Votre travail avec des groupes de discussions du Bostwana, du Malawi et du Mozambique a-t-il abouti à des résultats ou révélé des comportements inattendus ?

A ma grande surprise, la plupart des participants n'ont pas reproché aux filles d'avoir des relations sexuelles contre des faveurs quelconques. Ils ont mis en exergue les conditions économiques des communautés, et souligné en substance : « Vous voyez bien, elles n'ont pas beaucoup d'autres choix ». Ils ont accepté la notion de relations sexuelles de survie dans les endroits où les filles ont besoin de s'alimenter ou de payer pour aller à l'école, ou pour faire face à la pression sociale.

Nous avons mis à jour une préoccupation par rapport à l'exploitation économique des filles. Certains adultes et adolescents nous ont indiqué que, parfois, leurs parents disaient simplement à leurs filles de « rapporter le dîner à la maison » - y compris, dans certains cas, à des pré-adolescentes. Cela contraint les filles à se livrer au sexe marchand.

Sur quelles questions les groupes de discussion ont-ils émis des préoccupations particulières ?

Beaucoup de discussions ont eu lieu sur la violence, les relations sexuelles sous contraintes et le viol, en relation avec la consommation d'alcool et la fréquentation des bars par les filles.
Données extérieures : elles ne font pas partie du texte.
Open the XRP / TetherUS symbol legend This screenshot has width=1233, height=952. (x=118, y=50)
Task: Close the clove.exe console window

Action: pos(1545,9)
Dans les trois pays où nous avons travaillé, par exemple, les jeunes gés de moins de 18 ans ont interdiction de se procurer de l'alcool. Pourtant, les lois étant rarement appliquées, les jeunes femmes se retrouvent souvent dans ou à proximité des bars, et les représentants des communautés ont souligné que cela constituait un risque pour ces dernières.

Les membres des communautés ont indiqué que les hommes deviennent plus agressifs en situation d'ébriété, et que les filles se protègent moins elles-mêmes. Cela constitue des facteurs de risques au niveau de la transmission du VIH. Le viol a semblé constituer une menace courante aux yeux de nombreuses adolescentes.
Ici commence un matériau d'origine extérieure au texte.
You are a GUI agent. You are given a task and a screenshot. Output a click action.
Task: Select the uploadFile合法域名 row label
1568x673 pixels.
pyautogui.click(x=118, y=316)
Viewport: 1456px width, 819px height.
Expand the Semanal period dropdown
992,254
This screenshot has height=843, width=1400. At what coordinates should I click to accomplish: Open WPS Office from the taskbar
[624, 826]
A quoi les participants ont-ils le plus souvent appelé ?

Ils ont appelé à assurer davantage d'opportunités économiques aux filles ainsi qu'à leurs familles. Ils ont parlé de la formation professionnelle - pour les entreprises de taille réduite - et d'assurer qu'elle est accessible au niveau de la communauté.

Nombre de participants ont fait part du besoin de contrôler les activités récréatives des filles et des garçons, ainsi que d'améliorer la communication entre les adultes et les enfants, les adultes se trouvant désarmés face à certaines des nouvelles questions générées par le monde moderne. Ils ont estimé qu'ils devaient s'impliquer davantage pour discuter avec les jeunes sur les risques d'infection au VIH, pour contrôler les lieux qu'ils fréquentent, et pour leur donner le bon exemple. En effet, lorsque les jeunes savent ce que leurs parents pensent de certaines questions, ils tiennent compte de leur avis.

Qu'espérez-vous apporter au groupe sur la Promotion de la prévention du VIH chez les jeunes, et de quelle autre manière faites-vous progresser vos recherches ?

Nous sommes tous d'avis que le comportement individuel est un facteur important, mais j'estime que nous mettons un accent trop important sur cela, sans prendre en considération les structures qui limitent les capacités individuelles d'action.

Nous perdons des occasions de prendre des mesures proactives. Je pense que nous devons soutenir les interventions structurelles. Celles-ci comprennent des politiques qui peuvent permettre de protéger les filles, de faire appliquer les lois, d'élargir l'accès aux opportunités économiques et d'éliminer les frais d'inscription scolaire pour aider les filles à continuer à aller à l'école. J'espère que le fait de démontrer la corrélation entre les interventions structurelles et la réduction du risque de transmission du VIH amènera les décideurs politiques à changer leurs politiques afin que ces dernières appuient et protègent davantage les adolescentes, et leurs communautés en général.